:: Goal 1 ::
Copy the rows word for word, starting at the first row and ending with the line containing "will click(x=64, y=401).", with both ends included.

Start of Text

The fundamental solution of Thies [1935] and its simplified version by Cooper and Jacob [1946] are the basic template for evaluation permeable formations through data of pumping well test as a lone well or with a set of observation wells as piezometers. They are widely used since the mid of 40-s of the last century. The main requirement to use is that the test site should match the basic physical model of Theis-Cooper-Jacob solution. The local conditions at the well site, the aquifer penetration model, and mode of inflow at the depression cone area may have different discrepancies with the basic model. These discrepancies to the fundamental model have initiated development of several technologies of hydrodynamic testing, in which one or another of the restrictions could be overcome. But the basic restrictions declared in the theoretical model remained without changing. Following this principle, all known methods were developed under the aim to match with features of the object in the specific circumstances. Correspondently the explorer should pick a method which matches features of the object. For example: geometry of reservoir, leaky aquifer, unconfined aquifer, and few other. A complete collection of known techniques can be found in Sindalovsky’s handbook [2006]. There were also suggestions of methods which only hypothetically satisfying the initial requirements. A good known example is the Horner's method, commonly used for interpretation the pressure/level recovery curve in a well.  Strictly speaking, it is valid under the following conditions: the aquifer/layer is confined; top and bottom are impermeable; the aquifer/layer is an infinite in the plan; the sediments/rocks satisfy Hooke's law; and the entire thickness of the reservoir is open by the well from the top to the bottom. There is no chance to meet such ideal conditions in the nature. Failure to perform at least one of the listed conditions leads to an error in the result, in this case, is the conductivity.

This article has no purpose to analyze these methods more comprehensively. Therefore, I will quote the Walton's [1983] conclusion to end this introduction. “Diverse results and vexations will arise if attempts are made to force the application of formulas to aquifer situations differing greatly from ideal conditions”. Following his statement, we can conclude that all applied methods do not provide a complete assessment of the object through known hydrodynamic tests, and the parameters and characteristics that are formally calculated, do not have an enough accuracy. This is a direct consequence of the Walton’s analysis. The proposed method herein reduces this uncertainty due to recognizing the hydraulically homogeneous area around the pumping well through the test data or data of transient period at the production well and yields the results that are pertaining to it.

End of Text
Start of Entries provided

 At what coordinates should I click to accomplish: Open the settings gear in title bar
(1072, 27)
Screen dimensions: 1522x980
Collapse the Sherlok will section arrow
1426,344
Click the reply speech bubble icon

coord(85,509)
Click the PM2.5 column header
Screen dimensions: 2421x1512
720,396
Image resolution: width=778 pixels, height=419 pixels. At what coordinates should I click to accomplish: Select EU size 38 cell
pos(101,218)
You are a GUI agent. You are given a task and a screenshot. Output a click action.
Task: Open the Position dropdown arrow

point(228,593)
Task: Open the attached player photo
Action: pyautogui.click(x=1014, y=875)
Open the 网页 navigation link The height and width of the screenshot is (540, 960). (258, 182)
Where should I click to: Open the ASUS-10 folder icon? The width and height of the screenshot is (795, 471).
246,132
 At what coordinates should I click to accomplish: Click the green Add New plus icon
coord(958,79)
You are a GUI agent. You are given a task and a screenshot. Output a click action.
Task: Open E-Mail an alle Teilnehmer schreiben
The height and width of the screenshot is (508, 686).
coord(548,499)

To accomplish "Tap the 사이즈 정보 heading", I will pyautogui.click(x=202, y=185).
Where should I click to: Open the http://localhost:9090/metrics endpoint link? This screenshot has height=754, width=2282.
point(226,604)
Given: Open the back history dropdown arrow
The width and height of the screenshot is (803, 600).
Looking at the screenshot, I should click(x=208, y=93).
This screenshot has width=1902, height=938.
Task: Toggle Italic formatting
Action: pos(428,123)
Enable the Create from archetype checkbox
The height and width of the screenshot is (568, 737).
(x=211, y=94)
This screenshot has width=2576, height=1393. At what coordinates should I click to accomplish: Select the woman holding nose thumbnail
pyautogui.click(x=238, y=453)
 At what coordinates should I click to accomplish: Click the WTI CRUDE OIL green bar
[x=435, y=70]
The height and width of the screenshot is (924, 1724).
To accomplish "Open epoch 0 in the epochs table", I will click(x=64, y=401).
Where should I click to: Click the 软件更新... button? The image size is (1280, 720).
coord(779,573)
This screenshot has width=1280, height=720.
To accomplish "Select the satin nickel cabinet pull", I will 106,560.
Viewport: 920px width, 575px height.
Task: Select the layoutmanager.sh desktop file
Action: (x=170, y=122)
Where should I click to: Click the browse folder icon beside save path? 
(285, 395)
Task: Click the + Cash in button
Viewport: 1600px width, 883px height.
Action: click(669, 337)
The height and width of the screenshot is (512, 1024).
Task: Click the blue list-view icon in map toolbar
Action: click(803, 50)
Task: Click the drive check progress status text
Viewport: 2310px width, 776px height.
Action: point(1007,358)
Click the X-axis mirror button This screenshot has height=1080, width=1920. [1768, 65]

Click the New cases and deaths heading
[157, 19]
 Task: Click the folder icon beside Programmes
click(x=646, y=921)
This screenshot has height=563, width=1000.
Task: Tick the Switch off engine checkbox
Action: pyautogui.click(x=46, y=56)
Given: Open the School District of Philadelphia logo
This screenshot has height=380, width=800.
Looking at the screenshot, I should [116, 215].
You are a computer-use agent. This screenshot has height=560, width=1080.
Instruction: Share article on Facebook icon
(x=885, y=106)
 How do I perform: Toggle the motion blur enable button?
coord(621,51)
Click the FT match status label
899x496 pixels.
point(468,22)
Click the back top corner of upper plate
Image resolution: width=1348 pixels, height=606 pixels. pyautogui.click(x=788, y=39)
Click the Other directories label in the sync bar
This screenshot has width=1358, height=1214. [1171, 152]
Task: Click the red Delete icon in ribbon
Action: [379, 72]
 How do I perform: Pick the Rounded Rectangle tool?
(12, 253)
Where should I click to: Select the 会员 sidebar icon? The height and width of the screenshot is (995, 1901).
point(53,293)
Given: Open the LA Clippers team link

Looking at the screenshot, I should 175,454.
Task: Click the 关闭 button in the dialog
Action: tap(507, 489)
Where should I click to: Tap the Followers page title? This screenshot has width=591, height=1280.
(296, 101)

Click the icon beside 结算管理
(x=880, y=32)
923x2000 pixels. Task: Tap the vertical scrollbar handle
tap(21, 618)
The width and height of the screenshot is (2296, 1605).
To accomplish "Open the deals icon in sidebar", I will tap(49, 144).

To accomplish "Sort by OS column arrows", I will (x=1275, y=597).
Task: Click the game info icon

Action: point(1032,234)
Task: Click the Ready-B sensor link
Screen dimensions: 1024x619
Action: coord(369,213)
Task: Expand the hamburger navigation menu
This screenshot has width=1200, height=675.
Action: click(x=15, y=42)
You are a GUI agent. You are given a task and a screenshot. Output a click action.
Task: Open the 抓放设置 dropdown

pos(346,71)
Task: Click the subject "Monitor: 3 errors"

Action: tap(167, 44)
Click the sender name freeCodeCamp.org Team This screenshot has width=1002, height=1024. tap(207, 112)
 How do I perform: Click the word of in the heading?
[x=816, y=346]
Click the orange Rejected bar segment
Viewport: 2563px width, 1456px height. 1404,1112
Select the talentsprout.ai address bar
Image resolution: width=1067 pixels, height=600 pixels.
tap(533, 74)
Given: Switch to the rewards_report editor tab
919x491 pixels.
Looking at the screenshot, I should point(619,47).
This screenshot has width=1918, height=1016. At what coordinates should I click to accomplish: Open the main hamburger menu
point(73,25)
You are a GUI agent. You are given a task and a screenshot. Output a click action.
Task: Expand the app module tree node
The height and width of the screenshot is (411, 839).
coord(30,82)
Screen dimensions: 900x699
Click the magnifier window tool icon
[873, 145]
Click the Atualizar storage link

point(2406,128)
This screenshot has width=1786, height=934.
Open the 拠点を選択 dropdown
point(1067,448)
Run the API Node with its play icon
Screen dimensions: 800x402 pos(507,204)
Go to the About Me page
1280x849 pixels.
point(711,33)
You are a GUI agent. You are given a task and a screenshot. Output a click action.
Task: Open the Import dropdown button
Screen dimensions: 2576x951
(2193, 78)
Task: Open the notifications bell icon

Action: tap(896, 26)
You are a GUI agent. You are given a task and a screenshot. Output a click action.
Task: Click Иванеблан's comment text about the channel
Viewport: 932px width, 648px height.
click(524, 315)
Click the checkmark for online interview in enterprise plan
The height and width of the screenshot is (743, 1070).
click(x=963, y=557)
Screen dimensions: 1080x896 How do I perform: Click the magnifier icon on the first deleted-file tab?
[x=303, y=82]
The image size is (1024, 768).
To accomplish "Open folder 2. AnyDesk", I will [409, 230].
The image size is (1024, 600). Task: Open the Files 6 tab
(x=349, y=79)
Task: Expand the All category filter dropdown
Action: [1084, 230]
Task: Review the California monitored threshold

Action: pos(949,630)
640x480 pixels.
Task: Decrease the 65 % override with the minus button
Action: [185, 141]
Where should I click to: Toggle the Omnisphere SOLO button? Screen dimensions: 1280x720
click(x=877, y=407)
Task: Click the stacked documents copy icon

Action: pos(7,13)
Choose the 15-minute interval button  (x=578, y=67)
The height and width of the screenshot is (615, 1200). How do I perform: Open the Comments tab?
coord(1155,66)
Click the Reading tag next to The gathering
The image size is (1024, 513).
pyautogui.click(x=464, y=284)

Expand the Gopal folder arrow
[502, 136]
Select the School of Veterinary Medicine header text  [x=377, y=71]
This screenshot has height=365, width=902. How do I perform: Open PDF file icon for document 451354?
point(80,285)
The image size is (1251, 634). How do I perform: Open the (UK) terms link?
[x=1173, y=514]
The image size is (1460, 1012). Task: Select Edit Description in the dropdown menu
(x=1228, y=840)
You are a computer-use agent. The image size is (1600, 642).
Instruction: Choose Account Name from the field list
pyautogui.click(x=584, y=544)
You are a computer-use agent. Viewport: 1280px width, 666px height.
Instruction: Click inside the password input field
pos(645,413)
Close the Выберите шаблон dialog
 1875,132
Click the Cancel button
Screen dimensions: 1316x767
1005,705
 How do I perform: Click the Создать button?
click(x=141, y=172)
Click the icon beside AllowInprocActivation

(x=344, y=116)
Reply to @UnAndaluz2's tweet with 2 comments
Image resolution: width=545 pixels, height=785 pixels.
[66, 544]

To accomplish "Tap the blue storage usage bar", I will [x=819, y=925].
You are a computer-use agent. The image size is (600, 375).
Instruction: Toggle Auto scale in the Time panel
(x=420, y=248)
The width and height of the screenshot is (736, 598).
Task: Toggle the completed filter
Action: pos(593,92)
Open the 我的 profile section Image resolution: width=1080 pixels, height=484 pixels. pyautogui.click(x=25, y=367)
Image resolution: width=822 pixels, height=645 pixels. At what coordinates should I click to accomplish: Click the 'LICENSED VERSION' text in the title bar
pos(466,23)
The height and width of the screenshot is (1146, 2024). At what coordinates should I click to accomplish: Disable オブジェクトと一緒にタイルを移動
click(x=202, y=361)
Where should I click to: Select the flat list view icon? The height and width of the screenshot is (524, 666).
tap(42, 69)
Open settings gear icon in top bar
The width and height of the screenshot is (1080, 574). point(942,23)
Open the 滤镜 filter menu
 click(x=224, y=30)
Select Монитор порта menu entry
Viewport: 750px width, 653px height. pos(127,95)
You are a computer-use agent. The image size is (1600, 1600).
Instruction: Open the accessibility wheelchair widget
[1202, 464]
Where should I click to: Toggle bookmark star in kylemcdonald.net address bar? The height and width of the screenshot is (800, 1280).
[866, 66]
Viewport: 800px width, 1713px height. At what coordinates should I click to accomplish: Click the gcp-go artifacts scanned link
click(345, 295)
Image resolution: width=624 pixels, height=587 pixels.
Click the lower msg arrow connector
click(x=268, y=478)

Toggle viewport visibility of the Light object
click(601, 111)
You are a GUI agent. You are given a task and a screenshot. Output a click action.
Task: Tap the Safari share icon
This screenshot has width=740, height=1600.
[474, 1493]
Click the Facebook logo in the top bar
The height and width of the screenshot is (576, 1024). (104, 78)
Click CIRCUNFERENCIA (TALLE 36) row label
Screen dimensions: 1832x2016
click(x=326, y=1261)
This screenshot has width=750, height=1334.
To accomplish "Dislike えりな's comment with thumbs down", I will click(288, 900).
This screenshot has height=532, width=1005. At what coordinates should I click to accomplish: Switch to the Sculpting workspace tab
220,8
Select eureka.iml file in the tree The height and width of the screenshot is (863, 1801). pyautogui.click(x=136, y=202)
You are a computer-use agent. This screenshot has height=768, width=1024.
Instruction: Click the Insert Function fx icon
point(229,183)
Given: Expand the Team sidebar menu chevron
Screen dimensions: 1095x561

End of Entries provided

:: Goal 2 ::
In the text on pumping well tests, rewrite the passage between "This article has" and "pertaining to it.", inclusive, with "uncertainty" changed to "ambiguity".

:: Answer 1 ::
 At what coordinates should I click to accomplish: Open the settings gear in title bar
(1072, 27)
Screen dimensions: 1522x980
Collapse the Sherlok will section arrow
1426,344
Click the reply speech bubble icon

coord(85,509)
Click the PM2.5 column header
Screen dimensions: 2421x1512
720,396
Image resolution: width=778 pixels, height=419 pixels. At what coordinates should I click to accomplish: Select EU size 38 cell
pos(101,218)
You are a GUI agent. You are given a task and a screenshot. Output a click action.
Task: Open the Position dropdown arrow

point(228,593)
Task: Open the attached player photo
Action: pyautogui.click(x=1014, y=875)
Open the 网页 navigation link The height and width of the screenshot is (540, 960). (258, 182)
Where should I click to: Open the ASUS-10 folder icon? The width and height of the screenshot is (795, 471).
246,132
 At what coordinates should I click to accomplish: Click the green Add New plus icon
coord(958,79)
You are a GUI agent. You are given a task and a screenshot. Output a click action.
Task: Open E-Mail an alle Teilnehmer schreiben
The height and width of the screenshot is (508, 686).
coord(548,499)

To accomplish "Tap the 사이즈 정보 heading", I will pyautogui.click(x=202, y=185).
Where should I click to: Open the http://localhost:9090/metrics endpoint link? This screenshot has height=754, width=2282.
point(226,604)
Given: Open the back history dropdown arrow
The width and height of the screenshot is (803, 600).
Looking at the screenshot, I should click(x=208, y=93).
This screenshot has width=1902, height=938.
Task: Toggle Italic formatting
Action: pos(428,123)
Enable the Create from archetype checkbox
The height and width of the screenshot is (568, 737).
(x=211, y=94)
This screenshot has width=2576, height=1393. At what coordinates should I click to accomplish: Select the woman holding nose thumbnail
pyautogui.click(x=238, y=453)
 At what coordinates should I click to accomplish: Click the WTI CRUDE OIL green bar
[x=435, y=70]
The height and width of the screenshot is (924, 1724).
To accomplish "Open epoch 0 in the epochs table", I will click(x=64, y=401).

:: Answer 2 ::
This article has no purpose to analyze these methods more comprehensively. Therefore, I will quote the Walton's [1983] conclusion to end this introduction. “Diverse results and vexations will arise if attempts are made to force the application of formulas to aquifer situations differing greatly from ideal conditions”. Following his statement, we can conclude that all applied methods do not provide a complete assessment of the object through known hydrodynamic tests, and the parameters and characteristics that are formally calculated, do not have an enough accuracy. This is a direct consequence of the Walton’s analysis. The proposed method herein reduces this ambiguity due to recognizing the hydraulically homogeneous area around the pumping well through the test data or data of transient period at the production well and yields the results that are pertaining to it.